Dan benar-benar sebegitu mengancam moral anak-anak kita kelak, jika tidak ada tindakan.
Ya!
Facebook menghapusnya.
Dan semuanya hilang!
Dihapus karena tulisanku dianggap kontroversi..
Dianggap menyakiti, menyinggung sebuah komunitas..
Komunitas yang belasan tahun lalu tabu, sekarang eksis dan berkekuatan..
Sebabnya cuma SATU. Sebagian besar dari kita memang sedang kehilangan ke-PEKA-an dengan dalih:
"Dosa ditanggung masing-masing."
"Gak boleh menghakimi orang lain, toh mereka makhluk ALLAH juga."

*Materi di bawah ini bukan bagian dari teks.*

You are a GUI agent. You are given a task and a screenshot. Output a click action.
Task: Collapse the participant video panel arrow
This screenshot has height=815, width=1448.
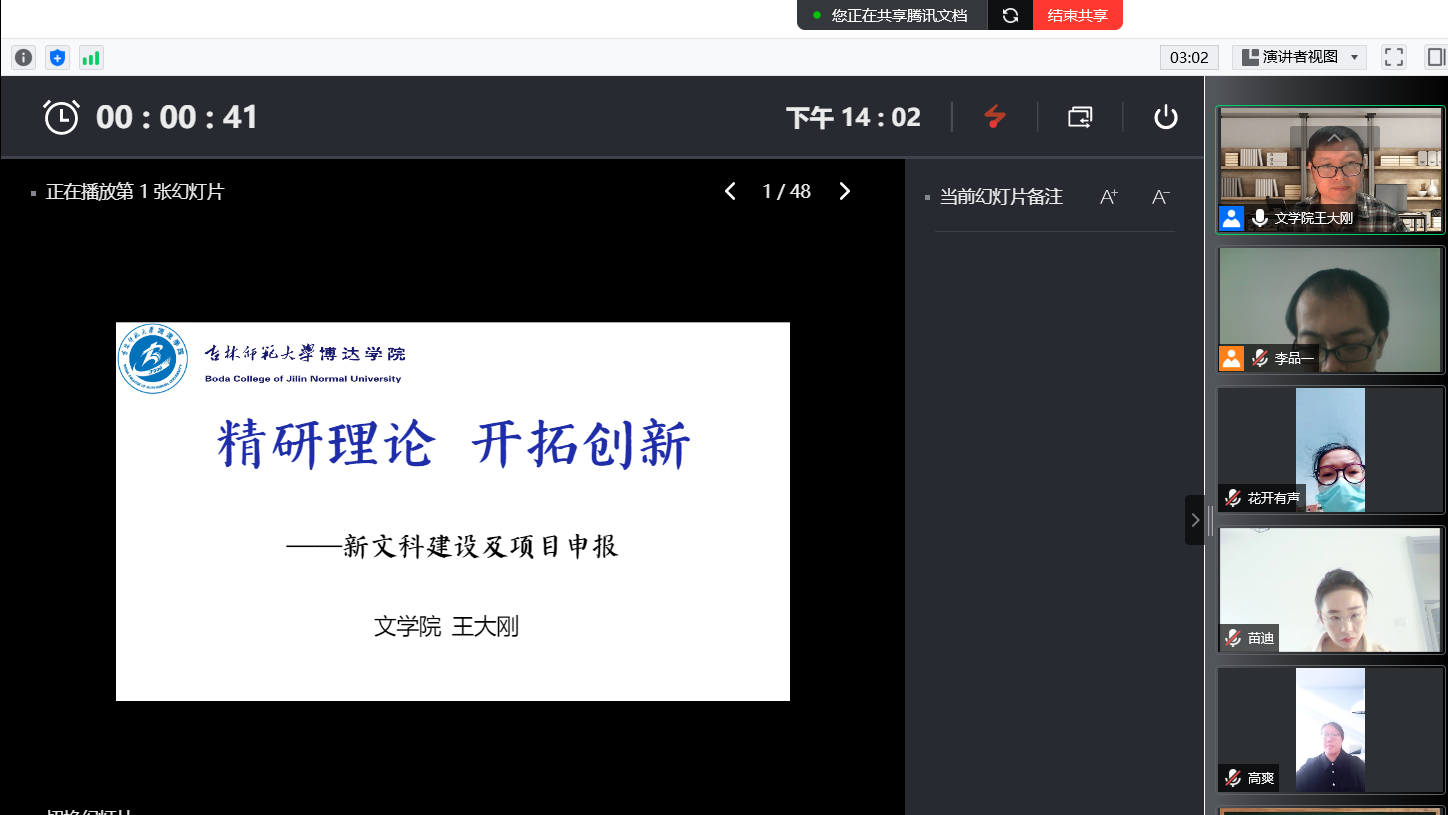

"Cukup mendidik dan menjaga keluarga sendiri, gak usah ngurus orang lain."
"Gak usah membawa agama di semua sendi hidup."
"Jangan sok suci."
Dan lain-lain.
Hal ini membuat banyaknya masalah moral di sekitar kita, jadi terbaikan. Kita mulai terbiasa dengan banyaknya jenis-jenis dan varian manusia baru, selain LELAKI dan WANITA yang sudah ditakdirkan ALLAH. Kita mulai tidak gerah dengan berita kehamilan di luar nikah.
Kita tak lagi bergidik mendengar cewek-cewek SMA menyiksa dengan kejam teman sebayanya selama berhari-hari, hanya karena saling mengejek tato Hello Kitty. Kita tak lagi resah mendengar maraknya pesta anak muda dengan tema Bikini, Coctail dan Seks.
Kita tak lagi gelisah mendengar berita penggerebekan anak-anak SMP yang bergerombol sedang pesta seks di sebuah kamar hotel melati yang sempit, dengan dalih melepas stres pasca ujian sekolah. Kita tak lagi kaget mendengar cewek 14 tahun menjadi otak pelacuran online dan memucikari puluhan teman-teman sekolahnya hanya untuk gaya hidup gaul dan biaya pasang kawat gigi.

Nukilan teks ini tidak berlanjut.